>> BEGIN Selected text

Studio album by the Moody Blues
- Released: 23 July 1965
- Recorded: October 1964 – March 1965
- Genre: Beat
- Length: 34:23
- Label: Decca
- Producers: Denny Cordell; Alex Wharton;

The Moody Blues chronology
|  | The Magnificent Moodies (1965) | Days of Future Passed (1967) |

= The Magnificent Moodies =

1965 debut studio album by the Moody Blues

The Magnificent Moodies is the 1965 debut album by British rock band the Moody Blues, released on Decca Records.

==Background==
The Magnificent Moodies is the only album by the original line-up of Denny Laine (vocals/guitar), Clint Warwick (bass/vocals), Mike Pinder (keyboards/vocals), Ray Thomas (flute/harmonica/percussion/vocals) and Graeme Edge (drums). Lead vocals were shared by Laine, Pinder and Thomas. The album is a mix of rhythm and blues covers, including "Go Now" which had been a Number 1 hit single for the band earlier that year, and original songs by Laine and Pinder which show more of a Merseybeat influence. Also included is a cover of the George and Ira Gershwin standard "It Ain't Necessarily So".

The album was produced by Denny Cordell, with the exception of "Go Now" which was produced by Alex Wharton. In-between "Go Now" and The Magnificent Moodies the band had released two more singles, "I Don't Want to Go On Without You" and "From the Bottom of My Heart", neither of which were included on the album. For the American and Canadian release on London Records, with the title Go Now: The Moody Blues #1, four songs were replaced with those two preceding singles and two B-sides, with a different running order of the tracks. One of the tracks that was replaced, "Stop", was released as a single in America and Canada later that year. The American and Canadian album also titled three of the songs incorrectly ("I'll Go Crazy" became "I Go Crazy", "I've Got a Dream" became "I Had a Dream" and "Bye Bye Bird" became "Bye Bye Burd").

Professional ratings
Review scores
| Source | Rating |
| AllMusic | Star |
| Record Mirror | Star |

==Release history==

The sleeve notes on the back cover of the original UK release include an (undated) review by Virginia Ironside, music critic of the Daily Mail, which concludes, "With the Moody Blues, all you need to write is "MAGNIFICENT" in pink lipstick and leave it at that". A specially-written prose poem by Donovan recommending the band was also included. The Donovan poem was also included on the back cover of the US release.

>> END Selected text

- _What to do_: Render this sentence from the album article in Spanish: "The album was produced by Denny Cordell, with the exception of 'Go Now' which was produced by Alex Wharton." Rely only on the album article for what follows.

>> BEGIN Supplied records

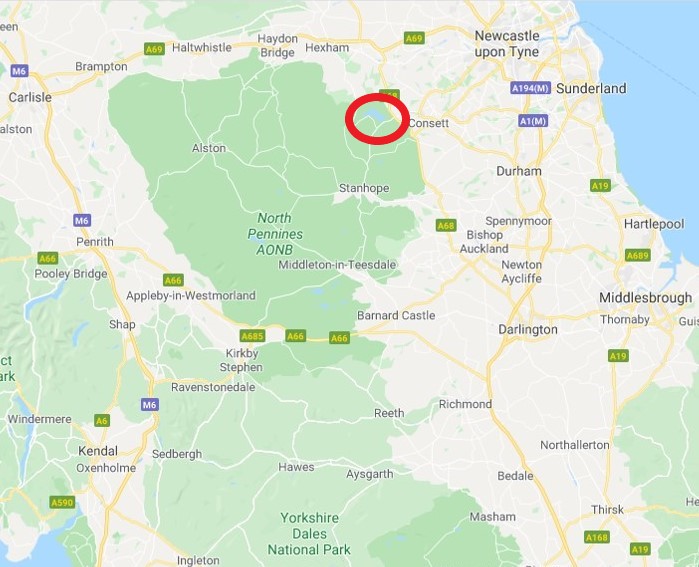Select the Middlesbrough city label

(x=646, y=298)
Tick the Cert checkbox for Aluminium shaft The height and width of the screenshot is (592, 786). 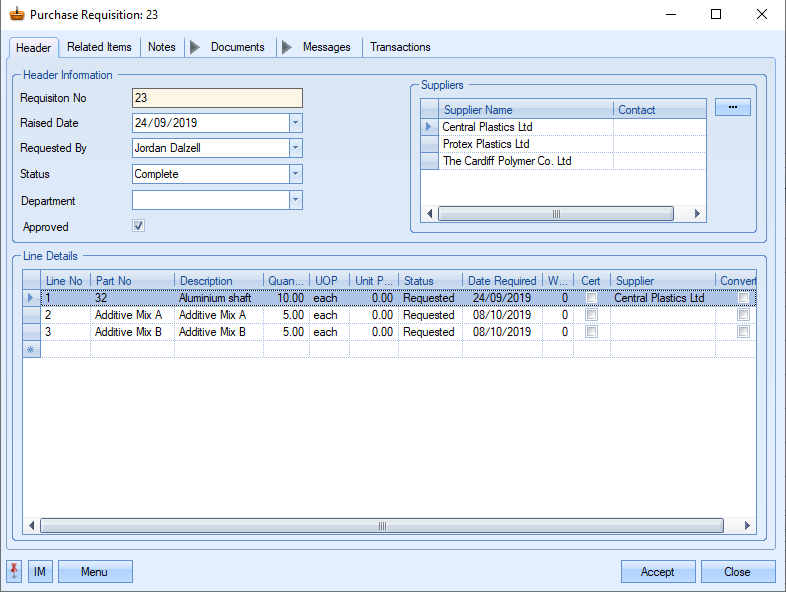[x=592, y=298]
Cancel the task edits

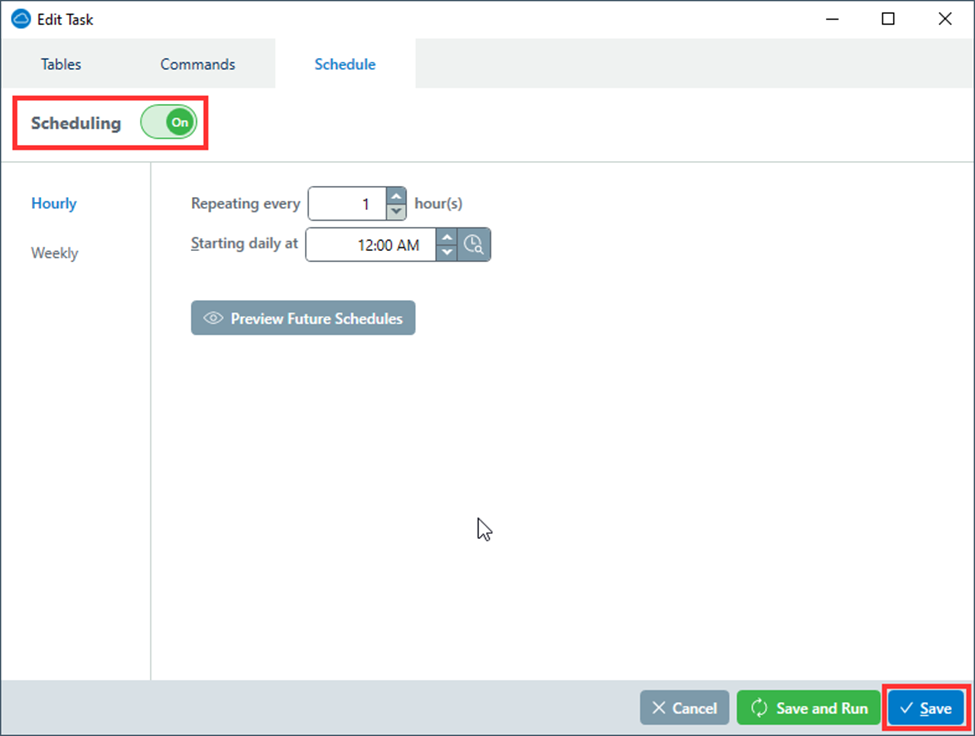[684, 707]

>> END Supplied records

- _Worked solution_: El álbum fue producido por Denny Cordell, con la excepción de "Go Now", que fue producido por Alex Wharton.